Stored data entries
[Start of Attachment]
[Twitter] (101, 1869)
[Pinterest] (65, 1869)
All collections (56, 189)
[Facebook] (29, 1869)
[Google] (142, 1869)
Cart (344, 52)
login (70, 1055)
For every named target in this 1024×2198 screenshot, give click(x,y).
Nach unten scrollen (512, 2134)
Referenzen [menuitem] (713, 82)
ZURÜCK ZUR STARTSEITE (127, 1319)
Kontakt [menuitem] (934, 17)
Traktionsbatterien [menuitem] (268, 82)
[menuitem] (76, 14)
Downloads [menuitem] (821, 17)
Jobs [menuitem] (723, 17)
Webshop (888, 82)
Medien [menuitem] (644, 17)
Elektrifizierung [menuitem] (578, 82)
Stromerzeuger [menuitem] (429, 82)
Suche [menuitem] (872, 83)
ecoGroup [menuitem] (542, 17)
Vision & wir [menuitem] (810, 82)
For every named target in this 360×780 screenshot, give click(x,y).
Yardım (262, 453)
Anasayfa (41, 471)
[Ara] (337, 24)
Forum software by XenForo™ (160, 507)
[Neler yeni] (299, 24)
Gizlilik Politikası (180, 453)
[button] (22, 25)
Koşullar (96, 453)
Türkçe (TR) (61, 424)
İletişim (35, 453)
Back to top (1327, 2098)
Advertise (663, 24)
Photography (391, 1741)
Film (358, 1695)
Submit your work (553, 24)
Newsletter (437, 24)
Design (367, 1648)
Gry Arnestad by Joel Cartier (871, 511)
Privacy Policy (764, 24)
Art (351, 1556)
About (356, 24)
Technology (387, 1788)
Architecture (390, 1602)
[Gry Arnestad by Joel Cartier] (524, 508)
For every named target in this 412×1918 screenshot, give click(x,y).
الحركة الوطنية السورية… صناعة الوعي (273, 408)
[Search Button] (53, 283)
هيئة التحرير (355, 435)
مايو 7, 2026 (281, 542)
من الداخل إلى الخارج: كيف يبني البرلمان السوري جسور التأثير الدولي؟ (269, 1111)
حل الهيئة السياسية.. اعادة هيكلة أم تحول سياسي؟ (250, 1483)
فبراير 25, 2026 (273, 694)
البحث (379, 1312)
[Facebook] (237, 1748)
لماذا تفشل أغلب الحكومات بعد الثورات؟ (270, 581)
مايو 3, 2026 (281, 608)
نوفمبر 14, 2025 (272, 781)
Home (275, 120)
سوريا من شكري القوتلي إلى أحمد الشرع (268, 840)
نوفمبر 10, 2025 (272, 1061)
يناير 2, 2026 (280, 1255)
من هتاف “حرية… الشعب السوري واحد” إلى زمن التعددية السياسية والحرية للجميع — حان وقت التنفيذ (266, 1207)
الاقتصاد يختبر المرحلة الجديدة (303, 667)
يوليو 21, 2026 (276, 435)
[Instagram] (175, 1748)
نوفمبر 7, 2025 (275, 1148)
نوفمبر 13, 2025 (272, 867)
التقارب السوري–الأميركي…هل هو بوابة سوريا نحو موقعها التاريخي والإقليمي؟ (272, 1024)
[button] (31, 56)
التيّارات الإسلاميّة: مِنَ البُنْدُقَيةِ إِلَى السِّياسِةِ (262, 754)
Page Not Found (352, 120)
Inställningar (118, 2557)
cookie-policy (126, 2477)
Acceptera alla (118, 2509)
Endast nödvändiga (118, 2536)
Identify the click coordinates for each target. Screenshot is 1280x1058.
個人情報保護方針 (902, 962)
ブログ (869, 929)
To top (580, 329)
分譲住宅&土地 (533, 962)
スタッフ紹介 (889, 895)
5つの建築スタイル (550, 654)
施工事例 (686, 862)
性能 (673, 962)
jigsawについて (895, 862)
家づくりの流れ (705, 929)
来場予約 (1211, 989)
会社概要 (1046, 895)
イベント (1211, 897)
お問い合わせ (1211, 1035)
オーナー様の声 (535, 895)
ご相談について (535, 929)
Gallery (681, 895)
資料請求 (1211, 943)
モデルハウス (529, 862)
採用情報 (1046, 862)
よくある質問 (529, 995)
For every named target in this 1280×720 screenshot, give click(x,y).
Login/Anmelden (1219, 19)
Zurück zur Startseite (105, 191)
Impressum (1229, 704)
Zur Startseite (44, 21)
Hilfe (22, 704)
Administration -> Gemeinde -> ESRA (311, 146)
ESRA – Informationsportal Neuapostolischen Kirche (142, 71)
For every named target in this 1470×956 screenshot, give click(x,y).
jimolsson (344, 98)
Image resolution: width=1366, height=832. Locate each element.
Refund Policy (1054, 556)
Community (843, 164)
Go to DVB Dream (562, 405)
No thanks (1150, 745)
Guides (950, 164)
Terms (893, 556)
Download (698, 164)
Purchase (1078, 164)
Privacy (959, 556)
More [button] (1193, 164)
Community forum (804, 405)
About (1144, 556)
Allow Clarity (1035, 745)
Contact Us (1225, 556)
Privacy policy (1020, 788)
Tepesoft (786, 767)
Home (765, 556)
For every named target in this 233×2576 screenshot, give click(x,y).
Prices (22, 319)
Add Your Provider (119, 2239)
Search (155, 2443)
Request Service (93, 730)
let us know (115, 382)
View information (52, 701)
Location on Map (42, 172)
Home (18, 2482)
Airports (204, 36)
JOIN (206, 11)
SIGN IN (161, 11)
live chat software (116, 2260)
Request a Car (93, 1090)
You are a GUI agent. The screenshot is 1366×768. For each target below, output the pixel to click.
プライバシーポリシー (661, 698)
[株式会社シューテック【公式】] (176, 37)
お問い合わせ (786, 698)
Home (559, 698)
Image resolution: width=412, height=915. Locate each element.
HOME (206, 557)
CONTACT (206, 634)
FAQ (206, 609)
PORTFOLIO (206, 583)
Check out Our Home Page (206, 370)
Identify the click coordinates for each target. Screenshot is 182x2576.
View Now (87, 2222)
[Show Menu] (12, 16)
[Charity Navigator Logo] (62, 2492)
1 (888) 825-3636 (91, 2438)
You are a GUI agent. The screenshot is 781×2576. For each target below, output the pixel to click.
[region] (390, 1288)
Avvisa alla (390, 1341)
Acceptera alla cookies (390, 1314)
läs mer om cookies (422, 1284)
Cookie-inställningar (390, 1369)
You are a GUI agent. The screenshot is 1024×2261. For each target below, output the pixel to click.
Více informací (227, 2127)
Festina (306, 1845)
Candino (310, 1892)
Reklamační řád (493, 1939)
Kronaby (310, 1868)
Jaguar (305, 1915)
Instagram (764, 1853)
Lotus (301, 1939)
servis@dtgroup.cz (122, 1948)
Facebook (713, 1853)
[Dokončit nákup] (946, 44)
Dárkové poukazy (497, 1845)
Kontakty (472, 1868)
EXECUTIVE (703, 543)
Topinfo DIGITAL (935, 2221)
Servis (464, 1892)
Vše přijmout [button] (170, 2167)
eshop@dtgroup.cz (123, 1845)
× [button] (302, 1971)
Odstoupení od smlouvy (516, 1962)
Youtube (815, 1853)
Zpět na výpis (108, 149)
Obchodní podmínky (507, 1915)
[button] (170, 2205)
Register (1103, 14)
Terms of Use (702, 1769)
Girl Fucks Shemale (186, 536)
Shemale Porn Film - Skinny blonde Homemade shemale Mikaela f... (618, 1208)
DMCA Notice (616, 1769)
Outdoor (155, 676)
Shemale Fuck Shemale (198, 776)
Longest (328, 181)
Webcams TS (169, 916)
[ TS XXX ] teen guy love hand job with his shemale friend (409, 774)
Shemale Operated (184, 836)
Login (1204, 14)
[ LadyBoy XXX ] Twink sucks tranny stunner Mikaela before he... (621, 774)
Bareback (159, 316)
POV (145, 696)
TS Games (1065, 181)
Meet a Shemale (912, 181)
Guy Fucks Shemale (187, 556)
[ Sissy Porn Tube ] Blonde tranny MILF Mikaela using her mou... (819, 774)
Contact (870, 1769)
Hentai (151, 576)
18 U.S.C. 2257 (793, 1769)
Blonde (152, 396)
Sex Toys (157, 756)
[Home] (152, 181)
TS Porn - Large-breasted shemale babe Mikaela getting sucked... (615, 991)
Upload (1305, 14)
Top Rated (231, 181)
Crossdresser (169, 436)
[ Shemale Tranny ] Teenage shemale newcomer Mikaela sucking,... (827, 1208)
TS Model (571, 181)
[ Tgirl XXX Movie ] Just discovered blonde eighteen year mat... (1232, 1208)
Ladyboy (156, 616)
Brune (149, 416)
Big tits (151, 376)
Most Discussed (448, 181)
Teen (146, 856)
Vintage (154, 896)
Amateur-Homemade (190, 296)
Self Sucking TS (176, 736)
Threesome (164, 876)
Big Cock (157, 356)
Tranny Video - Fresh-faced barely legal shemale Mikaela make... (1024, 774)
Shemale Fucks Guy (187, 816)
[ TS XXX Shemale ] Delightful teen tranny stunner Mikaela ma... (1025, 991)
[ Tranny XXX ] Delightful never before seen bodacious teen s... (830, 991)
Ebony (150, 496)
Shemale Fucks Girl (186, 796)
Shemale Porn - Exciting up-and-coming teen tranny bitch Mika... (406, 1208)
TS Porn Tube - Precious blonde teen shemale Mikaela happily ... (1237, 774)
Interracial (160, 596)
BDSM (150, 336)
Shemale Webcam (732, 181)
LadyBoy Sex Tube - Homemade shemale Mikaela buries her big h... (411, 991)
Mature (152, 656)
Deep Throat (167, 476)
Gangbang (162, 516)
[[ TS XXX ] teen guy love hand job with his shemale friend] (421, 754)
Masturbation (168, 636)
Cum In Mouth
[End of Attachment]
▸ Activity
Find the line containing "[Home] (152, 181)" in the data above. Please transcribe it and every line after it, exactly.

▸ Result
[Home] (152, 181)
TS Porn - Large-breasted shemale babe Mikaela getting sucked... (615, 991)
Upload (1305, 14)
Top Rated (231, 181)
Crossdresser (169, 436)
[ Shemale Tranny ] Teenage shemale newcomer Mikaela sucking,... (827, 1208)
TS Model (571, 181)
[ Tgirl XXX Movie ] Just discovered blonde eighteen year mat... (1232, 1208)
Ladyboy (156, 616)
Brune (149, 416)
Big tits (151, 376)
Most Discussed (448, 181)
Teen (146, 856)
Vintage (154, 896)
Amateur-Homemade (190, 296)
Self Sucking TS (176, 736)
Threesome (164, 876)
Big Cock (157, 356)
Tranny Video - Fresh-faced barely legal shemale Mikaela make... (1024, 774)
Shemale Fucks Guy (187, 816)
[ TS XXX Shemale ] Delightful teen tranny stunner Mikaela ma... (1025, 991)
[ Tranny XXX ] Delightful never before seen bodacious teen s... (830, 991)
Ebony (150, 496)
Shemale Fucks Girl (186, 796)
Shemale Porn - Exciting up-and-coming teen tranny bitch Mika... (406, 1208)
TS Porn Tube - Precious blonde teen shemale Mikaela happily ... (1237, 774)
Interracial (160, 596)
BDSM (150, 336)
Shemale Webcam (732, 181)
LadyBoy Sex Tube - Homemade shemale Mikaela buries her big h... (411, 991)
Mature (152, 656)
Deep Throat (167, 476)
Gangbang (162, 516)
[[ TS XXX ] teen guy love hand job with his shemale friend] (421, 754)
Masturbation (168, 636)
Cum In Mouth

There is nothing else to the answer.